** START OF Supplied passage **
Noguchi Museum digs deep into stone carving artistry
Photograph by India Blake
By ALex Palmer

Stone sculptures and the process of creating them will be the focus of the Noguchi Museum’s final Artist in Residence Weekend of the season this weekend.

On Saturday and Sunday, master stone carver Ayami Aoyama is scheduled to discuss and demonstrate techniques for splitting stone using basic hand tools. She will delve into the similarities and differences between her own approach to carving and that of the museum’s designer and namesake, the renowned Japanese-American sculptor Isamu Noguchi.

This is the third Artist in Residence Weekend that the Noguchi Museum, located at 9-01 33rd Road, between Vernon Boulevard and 10th Street, in Long Island City, has hosted in as many months. Each has focused on some aspect of Nogushi’s studio practice as an artist and landscape architect, with ceramicist Paul Chaless delving into his studio work in Japan and New York, as well as carpenter and ordained Zen priest Paul Discoe concentrating on Noguchi’s process for building a massive private home.

On Saturday, Aoyama, a stone sculptor now based in New Jersey, will demonstrate traditional Japanese techniques for splitting stone to create original sculptures. The following day, she will lead an artist’s talk on her practice and how it has been influenced by Noguchi himself.

“I was a trained painter in Japan and was going to make a career of that in New York,” she said. But after coming to the United States in 1996 and seeing Noguchi’s work, among other influences, she began to feel pulled to the more elemental experience of stone carving. “I said, ‘That’s it. I have to start at the beginning with stone.’”

Each of the talks relates to the museum’s current exhibition, “Hammer Chisel, Drill: Noguchi’s Studio Practice,” which explores Noguchi’s sculpting process. The show includes photos, film footage and the actual hand and industrial tools he used. The combination of talks and demonstrations are a shared program between the museum’s educational and curatorial departments.

“It was conceived as a way to show how the tools featured in the cases of the show are used in real life,” says Matthew Kirsch, associate curator for the Noguchi Museum. “There’s a huge disconnect between seeing the tools and the finished product, and it’s a valuable experience to see the artist respond to materials in real time.”
** END OF Supplied passage **
** START OF Collected material **
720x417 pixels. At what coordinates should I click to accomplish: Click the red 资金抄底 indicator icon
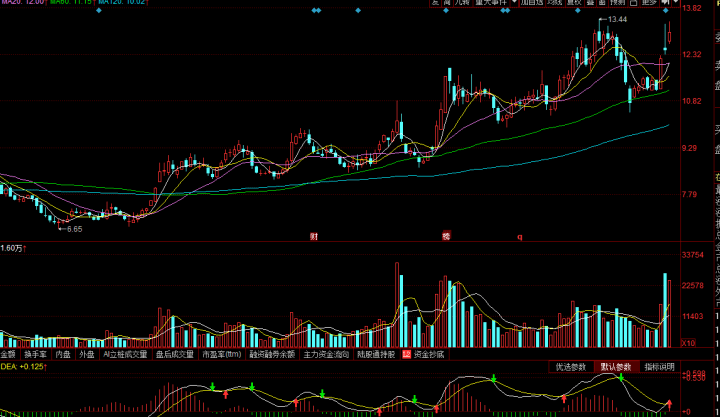(x=407, y=354)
** END OF Collected material **
• Actions to take
1: Please list every artist named in the Noguchi Museum article as leading an Artist in Residence Weekend, with the role the article gives each one.
2: According to the Noguchi Museum article, in what year did Ayami Aoyama come to the United States?

• Final answers
1:
- Ayami Aoyama: master stone carver
- Paul Chaless: ceramicist
- Paul Discoe: carpenter and ordained Zen priest

2: 1996